── Texto proporcionado ──

Partiendo del derecho fundamental reconocido en el artículo 22 CE, nace la figura de la asociación empresarial. Esta figura es cada vez más frecuente, pues la unión y la cooperación generan sinergias en los modelos de negocio de sus asociados.

Ante su constitución, es fundamental comprender que la plena capacidad de acción según la legislación reguladora (Ley 19/1977, LO 1/2002 y RD 416/2015), genera unas obligaciones frente a los distintos organismos. Al margen de las obligaciones de carácter legal, existen otras de carácter recaudatorio ante la Agencia Tributaria, hablamos concretamente de IVA e IS.

Impuesto sobre el Valor Añadido (IVA)
El Título II de la Ley 37/1992, señala varios casos en los que existe la exención al tributo; en concreto, el Art. 20.Uno.12º permite que las prestaciones de servicios y las entregas de bienes efectuadas directamente a los miembros de organismos o entidades legalmente reconocidos que no tengan finalidad lucrativa, siempre y cuando estas operaciones estén fijadas en los propios estatutos, se eximan del impuesto. A efectos de este art. 20.Uno.12º, las asociaciones empresariales quedarían incluidas, siempre y cuando sus objetivos fueran de naturaleza política, sindical, cívica, filantrópica, patriótica o religiosa. Asimismo, dicha exención no puede ser objeto de renuncia (DGT, Consulta Vinculante V3301-16), es decir, el derecho a la exención se aplica automáticamente.

───
── Registros ──

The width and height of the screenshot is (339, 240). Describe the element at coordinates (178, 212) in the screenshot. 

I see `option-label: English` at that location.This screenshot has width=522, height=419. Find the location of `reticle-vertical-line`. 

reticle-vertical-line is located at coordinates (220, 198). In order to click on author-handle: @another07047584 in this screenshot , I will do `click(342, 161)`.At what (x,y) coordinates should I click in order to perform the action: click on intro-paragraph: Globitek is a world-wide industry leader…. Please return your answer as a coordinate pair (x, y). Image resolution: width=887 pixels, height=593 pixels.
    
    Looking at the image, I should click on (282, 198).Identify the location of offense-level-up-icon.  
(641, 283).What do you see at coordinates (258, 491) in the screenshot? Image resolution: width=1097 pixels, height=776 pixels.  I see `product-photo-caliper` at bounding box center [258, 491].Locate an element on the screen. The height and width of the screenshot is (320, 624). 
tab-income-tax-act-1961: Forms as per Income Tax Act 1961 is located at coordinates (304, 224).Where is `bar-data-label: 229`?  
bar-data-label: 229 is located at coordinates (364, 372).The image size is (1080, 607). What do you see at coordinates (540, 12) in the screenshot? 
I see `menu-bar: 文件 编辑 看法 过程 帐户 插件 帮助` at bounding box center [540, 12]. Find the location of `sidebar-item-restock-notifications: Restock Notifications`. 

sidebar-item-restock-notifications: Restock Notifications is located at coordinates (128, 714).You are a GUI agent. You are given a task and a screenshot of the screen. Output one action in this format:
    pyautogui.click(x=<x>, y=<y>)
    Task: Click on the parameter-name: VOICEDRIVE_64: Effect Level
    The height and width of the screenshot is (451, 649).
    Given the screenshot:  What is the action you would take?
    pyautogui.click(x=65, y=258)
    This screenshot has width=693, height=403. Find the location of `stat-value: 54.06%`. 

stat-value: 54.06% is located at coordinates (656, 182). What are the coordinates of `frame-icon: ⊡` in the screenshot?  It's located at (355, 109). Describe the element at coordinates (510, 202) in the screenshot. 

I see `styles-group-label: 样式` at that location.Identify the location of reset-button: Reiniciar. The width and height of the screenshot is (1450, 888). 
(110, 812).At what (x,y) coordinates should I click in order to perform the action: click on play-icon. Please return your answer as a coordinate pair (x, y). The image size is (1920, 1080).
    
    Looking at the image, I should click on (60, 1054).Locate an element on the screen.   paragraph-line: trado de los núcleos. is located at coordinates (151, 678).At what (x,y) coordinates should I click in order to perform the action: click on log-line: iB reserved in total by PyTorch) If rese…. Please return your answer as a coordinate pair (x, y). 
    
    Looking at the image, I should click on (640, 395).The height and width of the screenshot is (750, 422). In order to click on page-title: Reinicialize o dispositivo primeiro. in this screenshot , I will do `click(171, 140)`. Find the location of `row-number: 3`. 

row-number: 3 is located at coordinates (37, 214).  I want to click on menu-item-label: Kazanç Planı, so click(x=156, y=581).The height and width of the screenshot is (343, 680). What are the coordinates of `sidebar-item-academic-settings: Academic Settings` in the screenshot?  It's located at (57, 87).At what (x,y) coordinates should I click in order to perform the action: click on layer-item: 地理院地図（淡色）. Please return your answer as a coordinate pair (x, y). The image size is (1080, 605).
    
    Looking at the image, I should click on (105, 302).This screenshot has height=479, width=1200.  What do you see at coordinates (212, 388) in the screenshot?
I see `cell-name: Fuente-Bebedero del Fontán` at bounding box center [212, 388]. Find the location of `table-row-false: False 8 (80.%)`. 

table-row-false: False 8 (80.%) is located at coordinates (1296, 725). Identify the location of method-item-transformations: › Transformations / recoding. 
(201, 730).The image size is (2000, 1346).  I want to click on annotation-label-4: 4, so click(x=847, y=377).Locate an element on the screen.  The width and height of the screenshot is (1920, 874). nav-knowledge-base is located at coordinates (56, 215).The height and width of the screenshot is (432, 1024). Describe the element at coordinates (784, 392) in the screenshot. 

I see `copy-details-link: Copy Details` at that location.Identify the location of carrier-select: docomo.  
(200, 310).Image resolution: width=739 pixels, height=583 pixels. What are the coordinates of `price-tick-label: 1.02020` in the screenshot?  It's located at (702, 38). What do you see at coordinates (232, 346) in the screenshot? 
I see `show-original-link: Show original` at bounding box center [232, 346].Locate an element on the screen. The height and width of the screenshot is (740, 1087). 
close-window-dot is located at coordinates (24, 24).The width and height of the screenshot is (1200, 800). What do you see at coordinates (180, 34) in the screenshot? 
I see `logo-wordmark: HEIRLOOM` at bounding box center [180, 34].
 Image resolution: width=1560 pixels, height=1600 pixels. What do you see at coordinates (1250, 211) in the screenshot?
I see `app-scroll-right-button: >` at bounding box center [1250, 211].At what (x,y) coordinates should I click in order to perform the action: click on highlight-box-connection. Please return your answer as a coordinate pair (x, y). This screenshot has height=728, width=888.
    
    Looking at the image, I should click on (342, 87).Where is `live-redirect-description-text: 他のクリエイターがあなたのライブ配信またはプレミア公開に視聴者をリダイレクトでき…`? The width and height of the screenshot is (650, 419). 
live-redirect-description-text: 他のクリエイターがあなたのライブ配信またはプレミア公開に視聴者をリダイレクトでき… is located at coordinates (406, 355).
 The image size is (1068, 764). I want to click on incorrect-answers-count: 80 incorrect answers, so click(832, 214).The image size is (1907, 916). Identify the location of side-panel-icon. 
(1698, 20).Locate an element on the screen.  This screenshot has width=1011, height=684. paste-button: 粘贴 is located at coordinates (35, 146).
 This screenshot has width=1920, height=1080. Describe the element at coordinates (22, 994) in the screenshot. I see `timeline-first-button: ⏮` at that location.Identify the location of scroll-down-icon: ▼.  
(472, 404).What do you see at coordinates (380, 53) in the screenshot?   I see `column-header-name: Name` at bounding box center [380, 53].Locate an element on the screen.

───

## Tarea a realizar
Reproduce literalmente, por favor, el fragmento del texto sobre las asociaciones empresariales que comienza con "Ante su constitución, es" y continúa hasta "Valor Añadido (IVA)". Las líneas no intervienen para nada en esto.

## Resultado esperado
Ante su constitución, es fundamental comprender que la plena capacidad de acción según la legislación reguladora (Ley 19/1977, LO 1/2002 y RD 416/2015), genera unas obligaciones frente a los distintos organismos. Al margen de las obligaciones de carácter legal, existen otras de carácter recaudatorio ante la Agencia Tributaria, hablamos concretamente de IVA e IS.

Impuesto sobre el Valor Añadido (IVA)